Ultimately, the main goal of simplifying radicals is to end up with the most reduced version without any radicals in the denominator.

Difference of Squares

The difference of squares is an algebraic technique used to simplify expressions into a specific form. It's characterized by expressions that fit the format \(a^2 - b^2\), which simplifies conveniently to \((a-b)(a+b)\).

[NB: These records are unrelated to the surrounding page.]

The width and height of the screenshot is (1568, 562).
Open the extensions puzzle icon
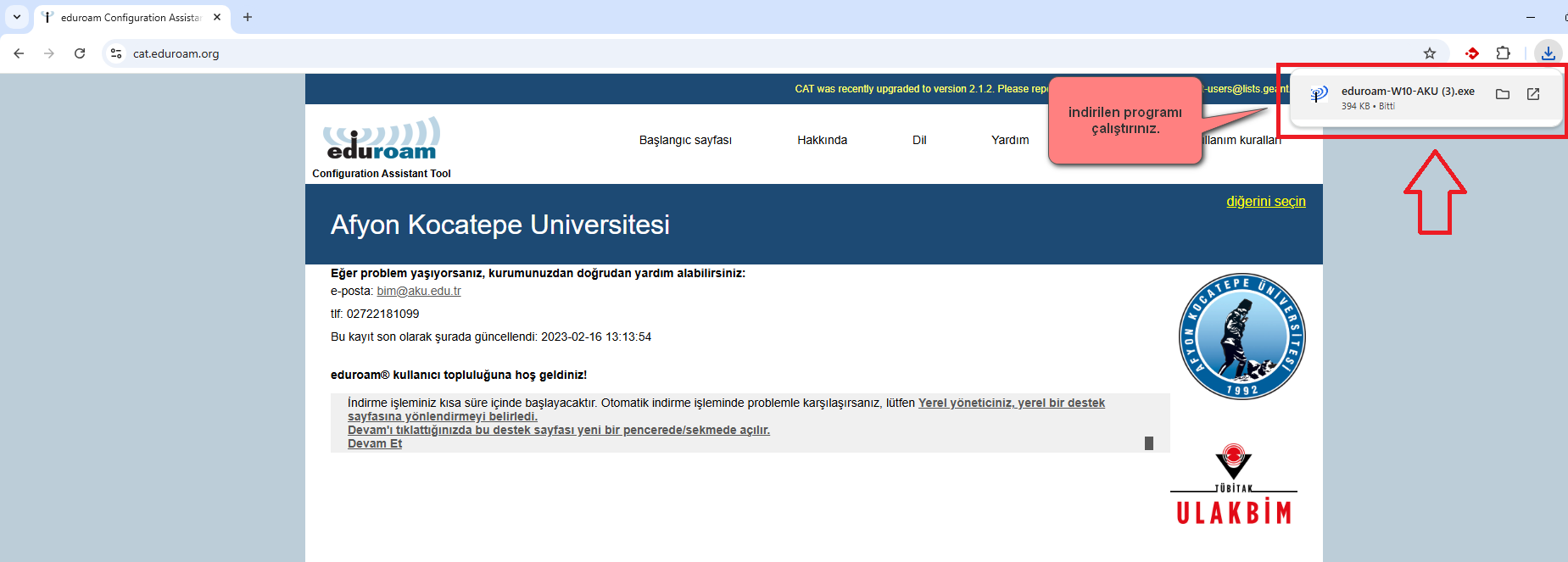pyautogui.click(x=1503, y=53)
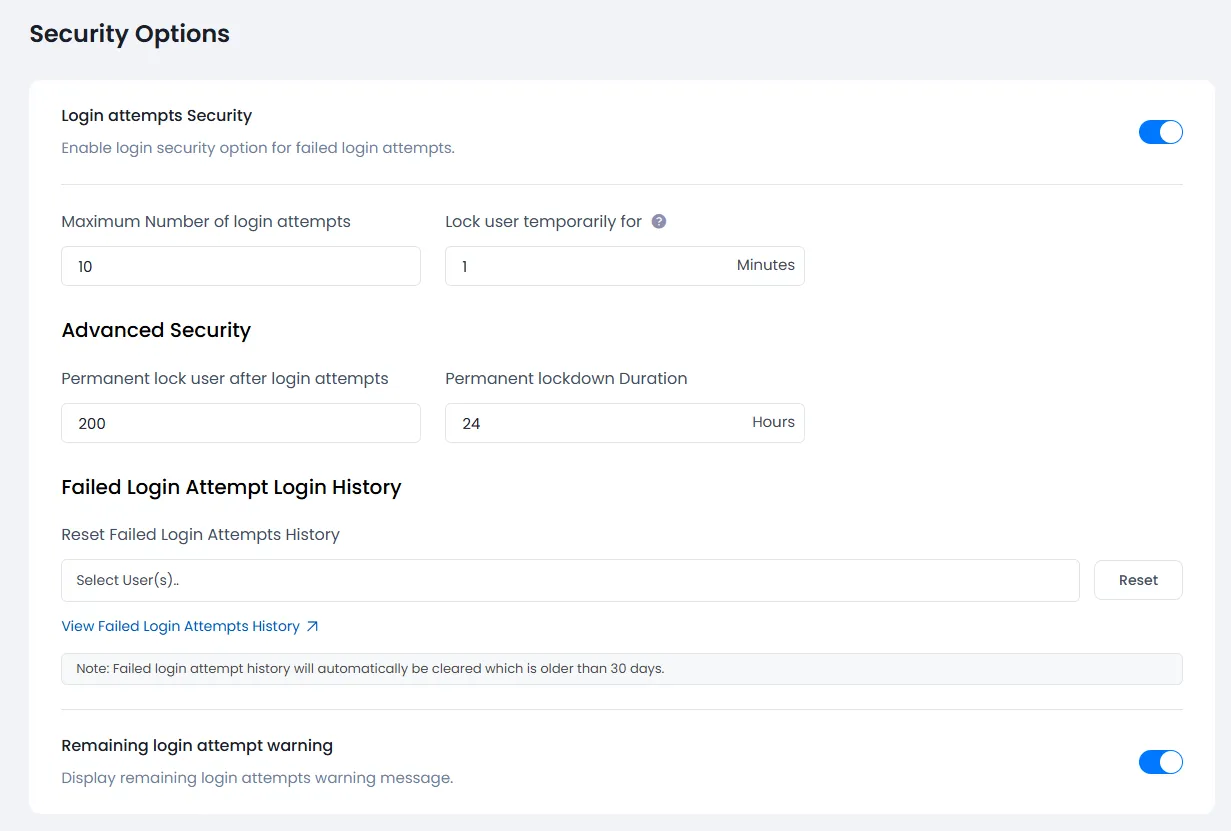Click the Security Options heading
The height and width of the screenshot is (831, 1231).
point(129,33)
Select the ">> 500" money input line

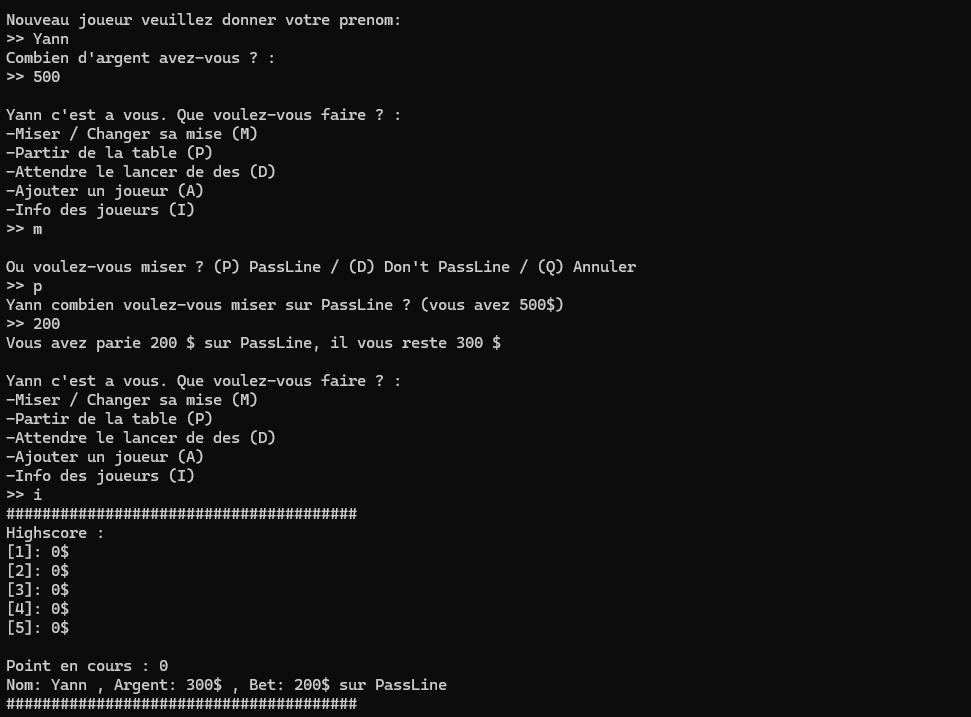(x=33, y=77)
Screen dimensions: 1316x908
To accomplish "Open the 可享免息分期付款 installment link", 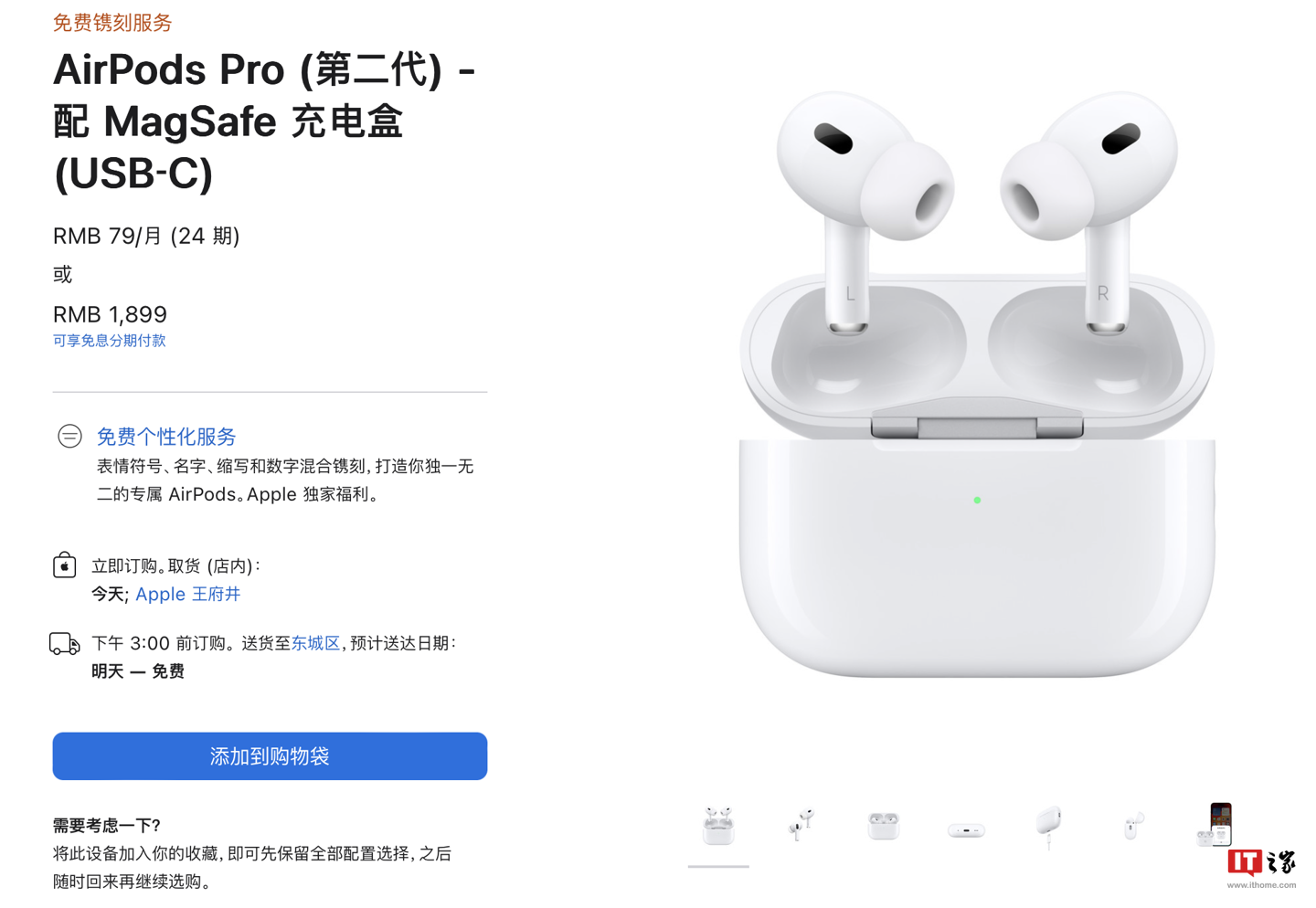I will [109, 341].
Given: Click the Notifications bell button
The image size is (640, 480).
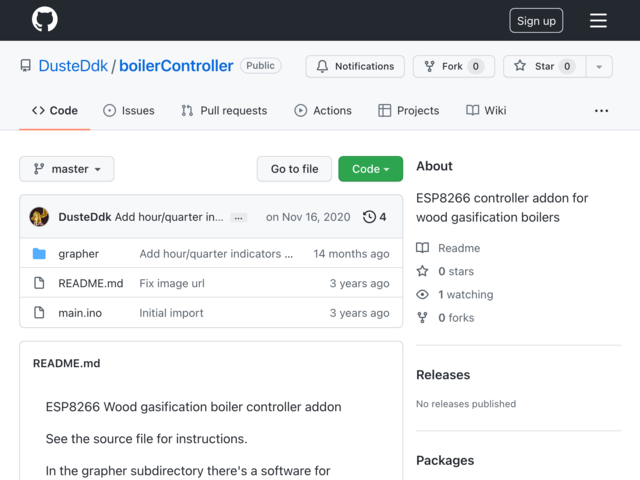Looking at the screenshot, I should click(x=355, y=66).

This concept plays a crucial role when used under the guise of conjugate multiplication. When we multiply \((\sqrt{3}-\sqrt{5})(\sqrt{3}+\sqrt{5})\), each root squared results in whole numbers. Specifically, \(\sqrt{3}^2\) equals 3 and \(\sqrt{5}^2\) equals 5, leading to the expression \(3-5\), which simplifies to -2.

• This method ensures that the radicals cancel out.
• It results in an integer or rational number that is much easier to work with.

Understanding and applying the difference of squares is fundamental in streamlining rationalization problems, making it a quintessential part of algebraic manipulation.